Questi viandanti, continuamente messi alla prova dalle tentazioni del viaggio (ai religiosi ed ai pellegrini era formalmente proibito alloggiare nelle licenziose taverne), erano richiamati “sulla retta via” da tanti sacri riferimenti agiografici. Anche se non va scordato come la morale medievale discerneva il momento in cui pregare da quello in cui poter o dover peccare affliggendosi, così da potersi poi pentire. La bella e giovane Maria l’Ezigiaca, assurta alla santità e quindi specchiato esempio di virtù, non avendo denaro, si prostituì per tutta la durata del lungo viaggio all’equipaggio della nave che le garantiva il trasposto verso la Terra Santa, dove aveva fatto voto di andare a pregare sul Sepolcro di Cristo.

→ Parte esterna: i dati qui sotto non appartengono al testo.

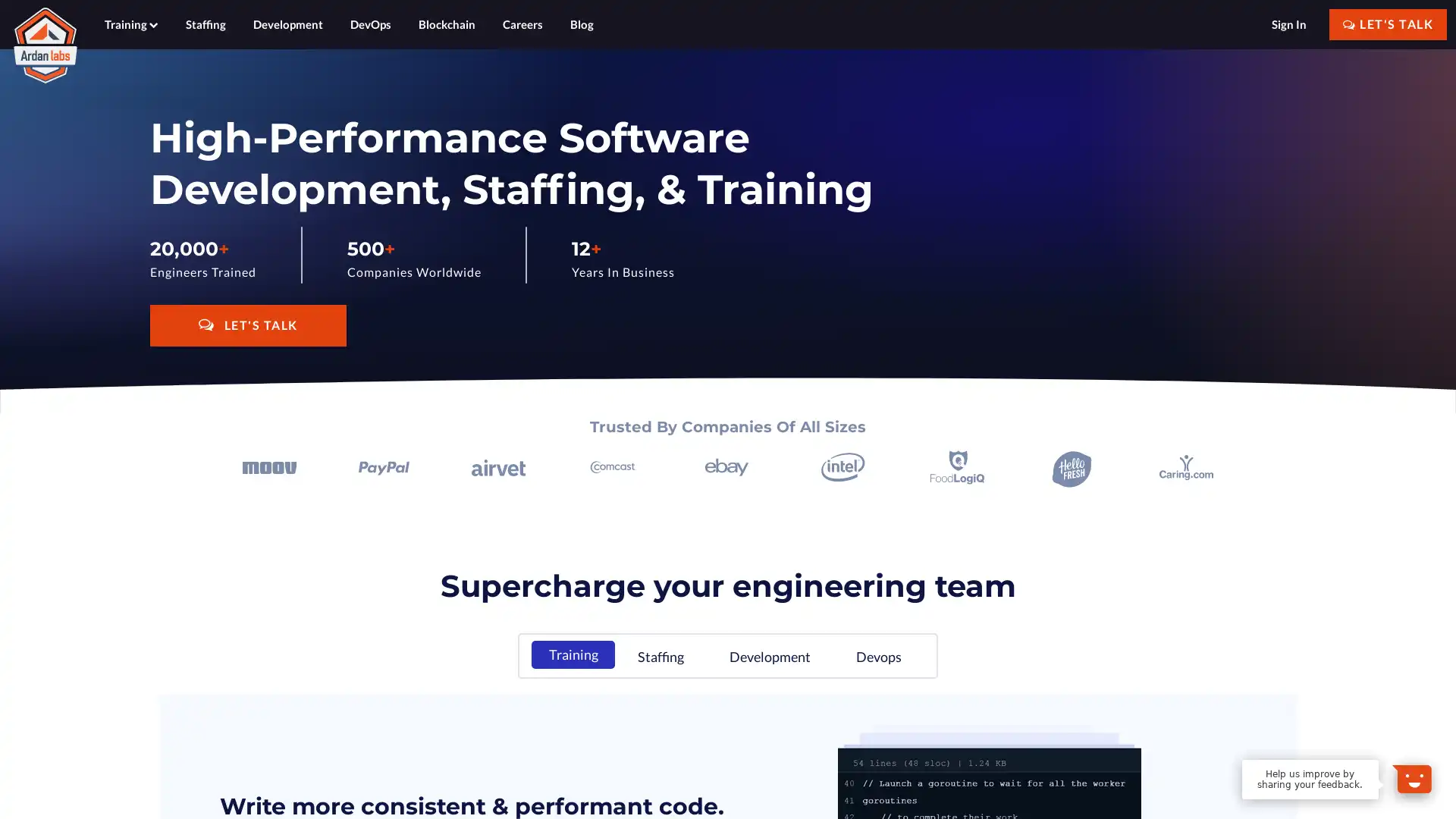  I want to click on LET'S TALK, so click(1388, 24).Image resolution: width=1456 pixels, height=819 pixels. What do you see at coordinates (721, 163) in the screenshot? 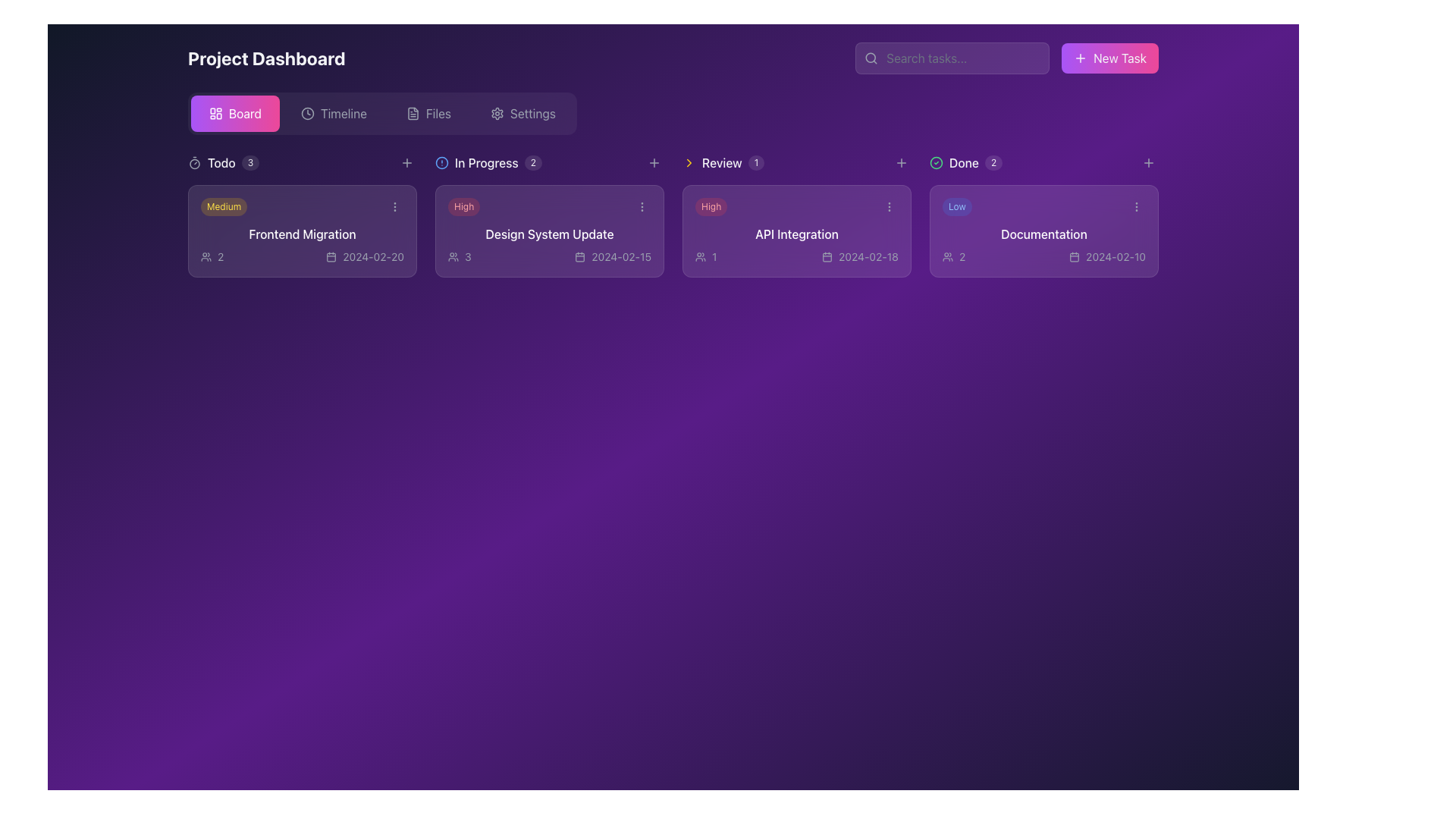
I see `the 'Review' text label that indicates the section in the task management system, located between a yellow arrow icon and a circular label with the number '1'` at bounding box center [721, 163].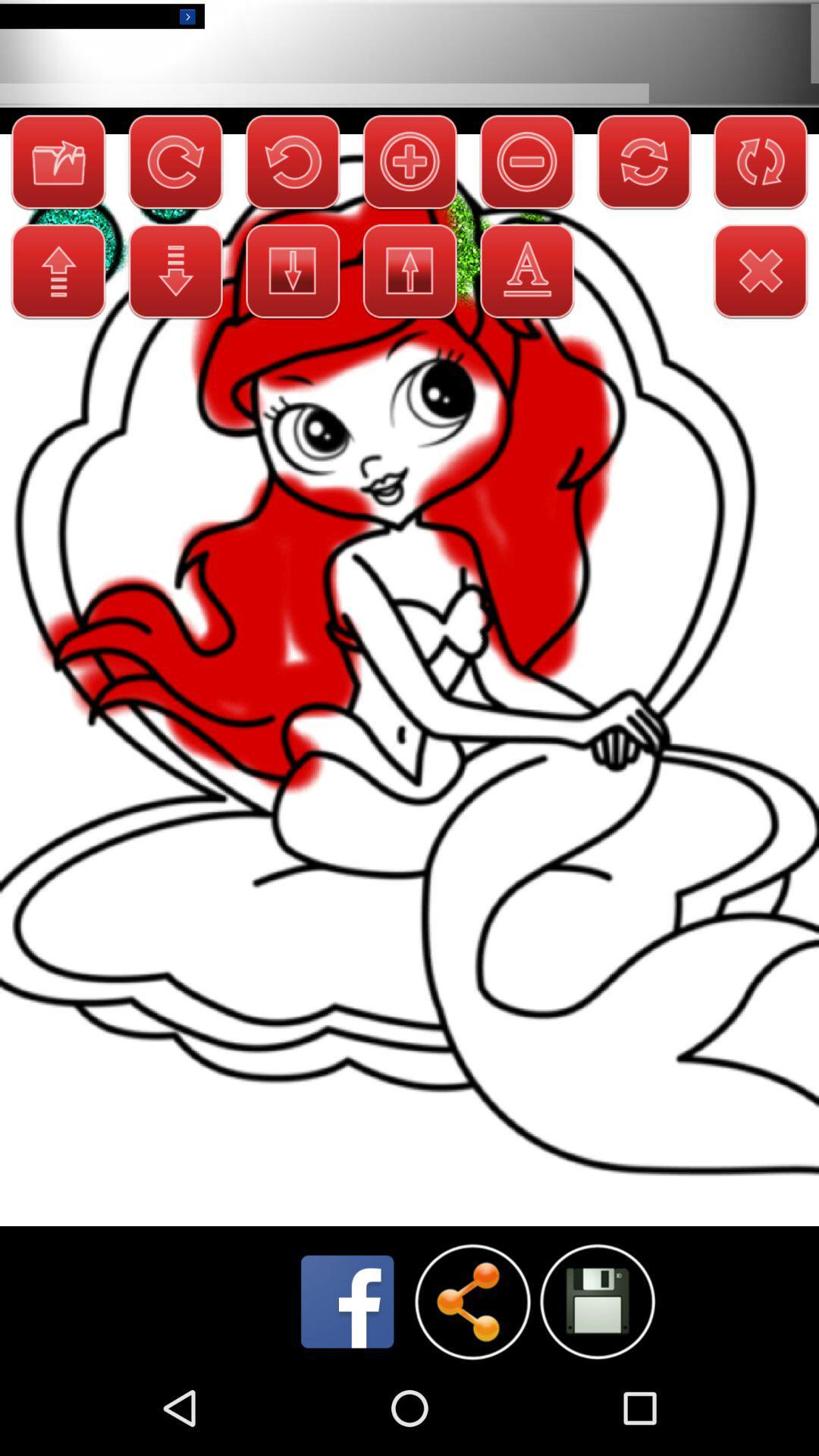 The image size is (819, 1456). Describe the element at coordinates (347, 1301) in the screenshot. I see `facebook page` at that location.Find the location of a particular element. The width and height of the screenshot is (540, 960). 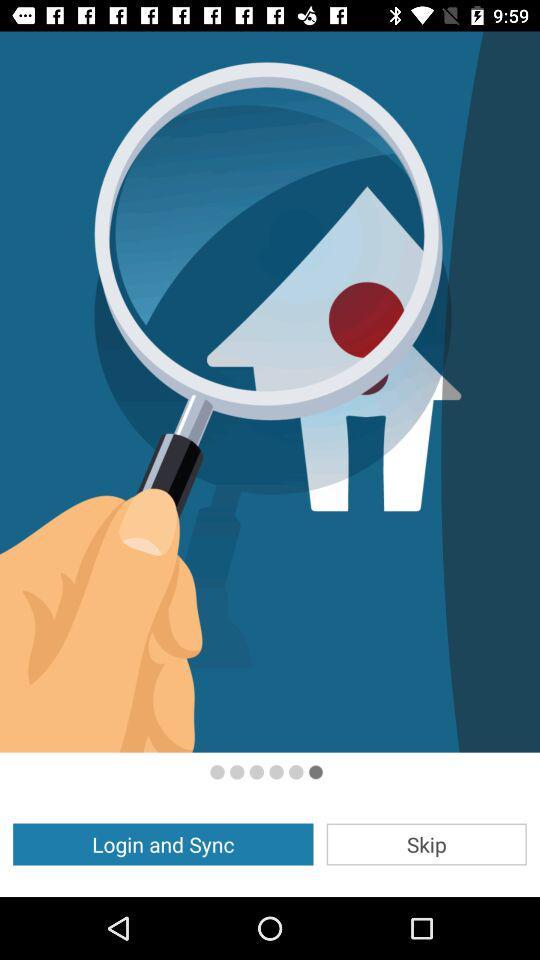

item next to the skip app is located at coordinates (162, 843).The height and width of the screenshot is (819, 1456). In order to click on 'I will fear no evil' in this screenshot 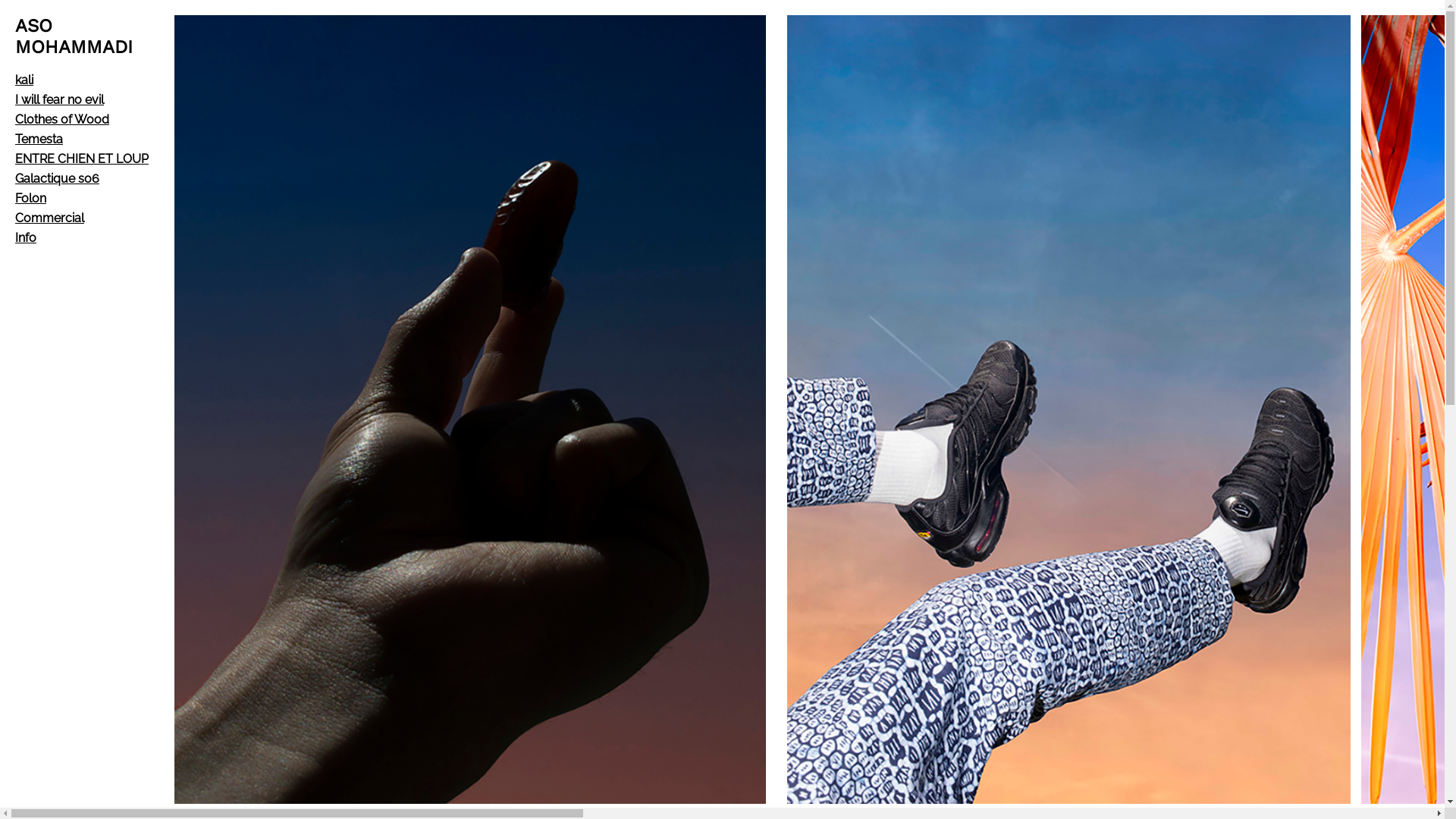, I will do `click(59, 99)`.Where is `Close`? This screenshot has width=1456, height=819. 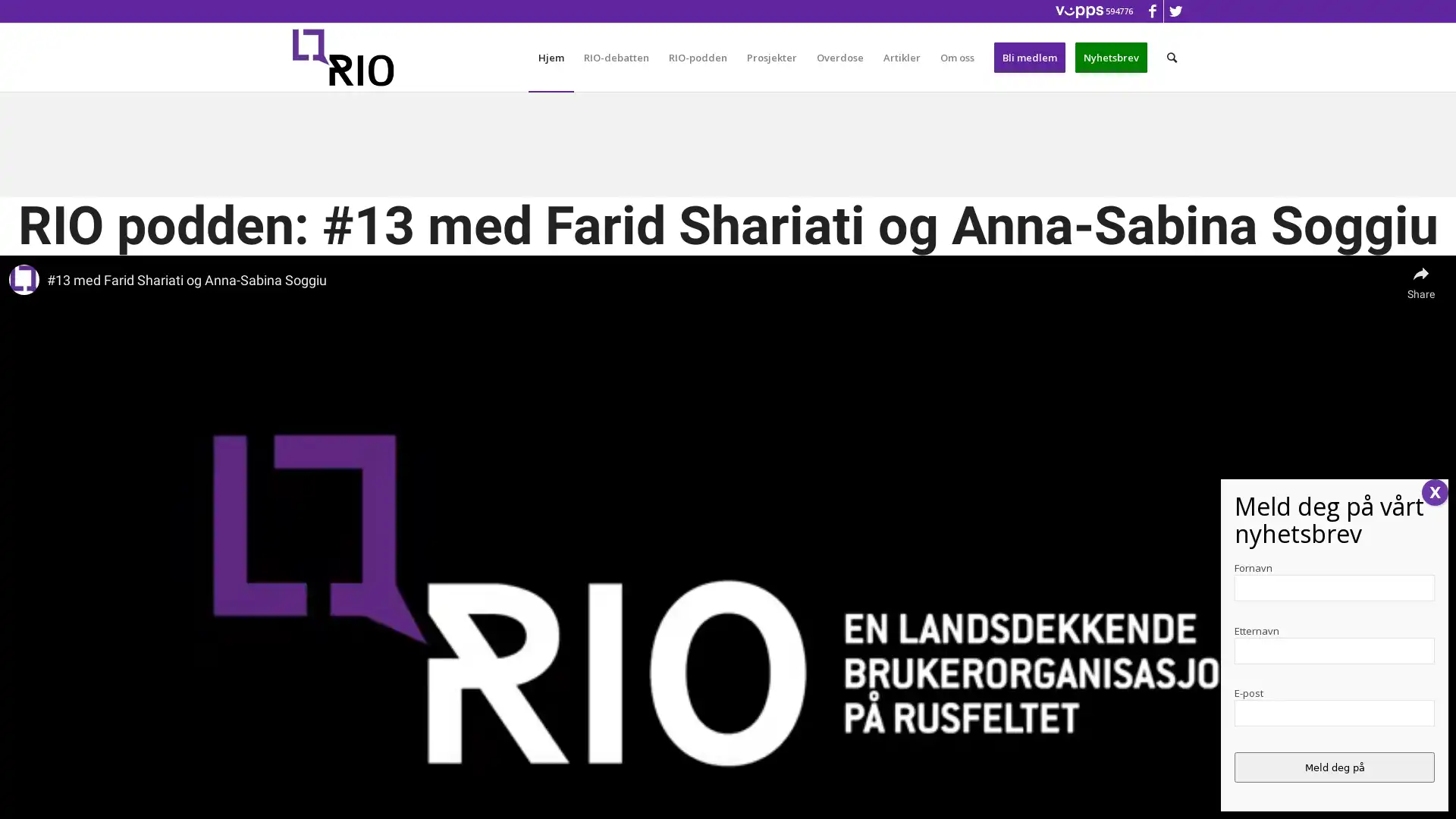
Close is located at coordinates (1434, 492).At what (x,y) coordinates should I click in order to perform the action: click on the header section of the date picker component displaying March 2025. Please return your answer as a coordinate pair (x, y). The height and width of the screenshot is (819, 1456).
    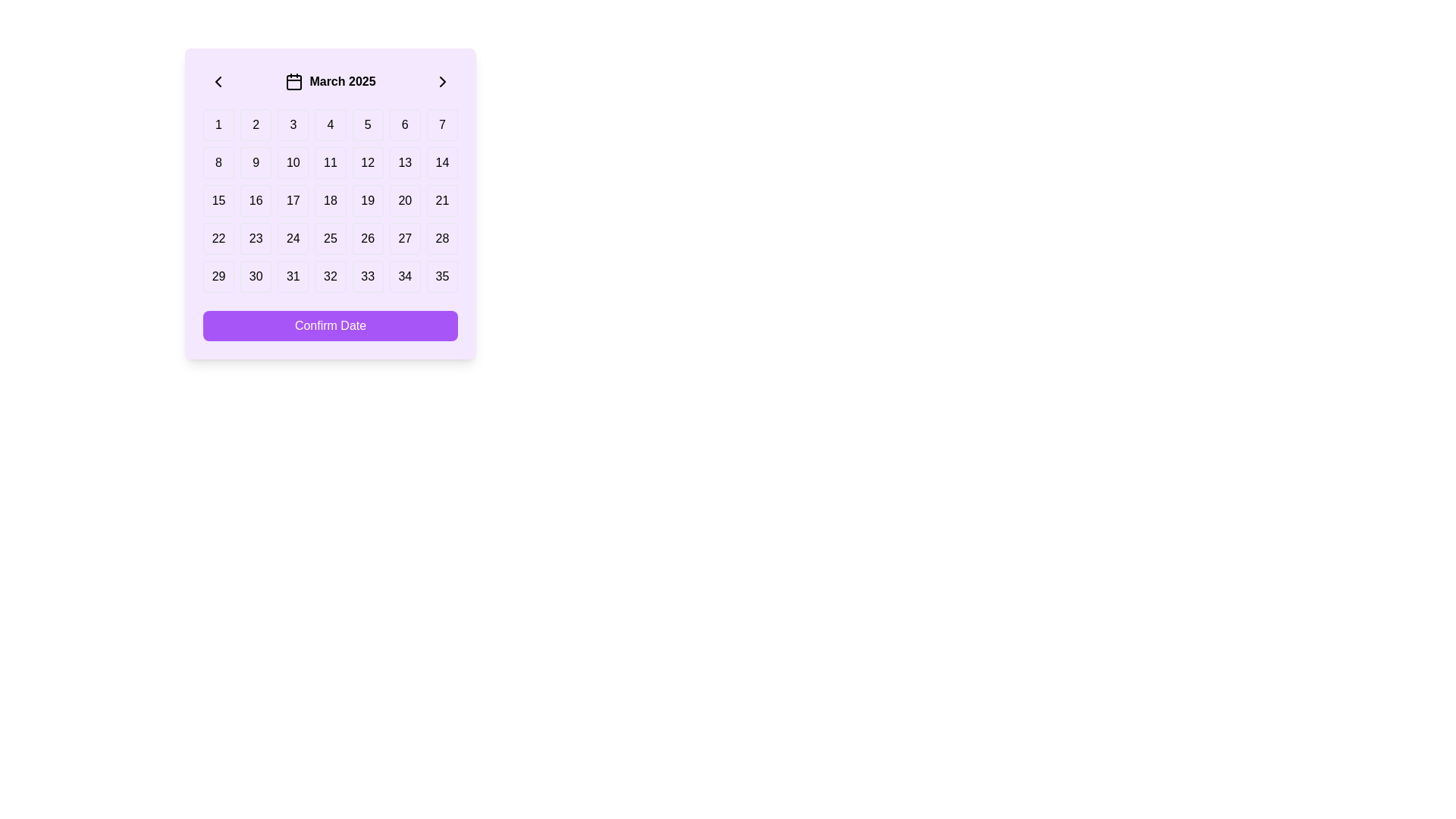
    Looking at the image, I should click on (330, 82).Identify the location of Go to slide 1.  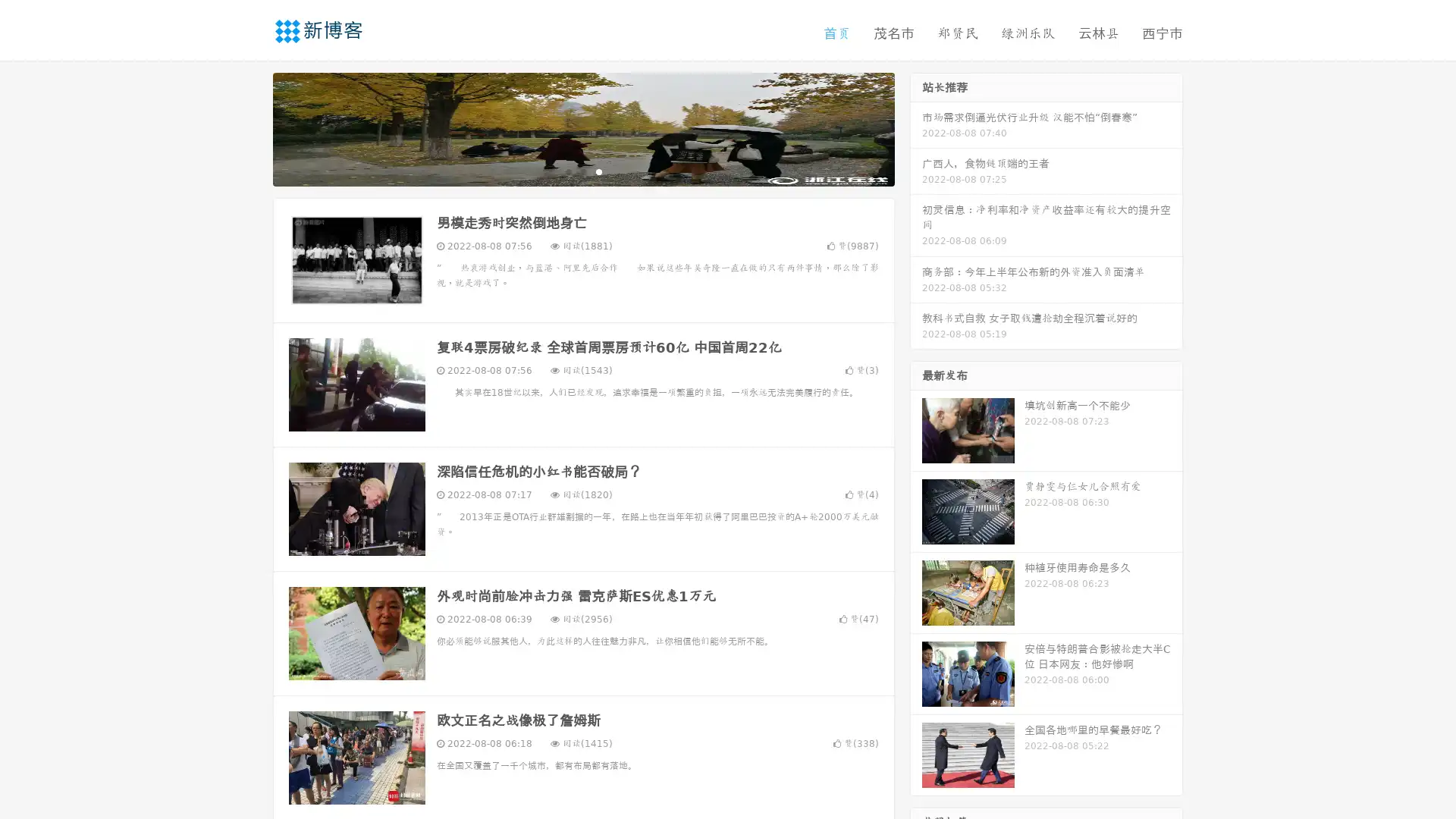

Forse ai nostri giorni, nonostante tutta la tecnologia dei GPS e dei navigatori satellitari, è diventato più facile smarrirsi. In tutti i sensi.
Il senso del “viaggio” si perde nella fretta esasperata e in connotazioni smaccatamente consumistiche, irrispettose della diversità culturale e della comprensione dei popoli. Turisti ciechi e sordi si fanno inviare in posti esotici inscatolati in pacchetti tuttocompresobevandescluse, altri partono con provviste di spaghetti e pummarola in valigia, commercianti e manager passano senza soluzione di continuità dall’aria pressurizzata dell’aereo a quella climatizzata del quattrostelle senza mai mettere fuori il naso dalle comodità occidentali. I sentieri di tutto il mondo globalizzato si ricoprono di erbacce e rifiuti plastici, le cuneddhre si disgregano nell’incomprensione generale.
Ma per il nostro patrimonio culturale perdere una cuneddhra oggi significherebbe ancora perdere la “Via”, quella che ci lega ad un passato sempre più prezioso per la conservazione della memoria di quello che eravamo così, da comprendere ciò che siamo.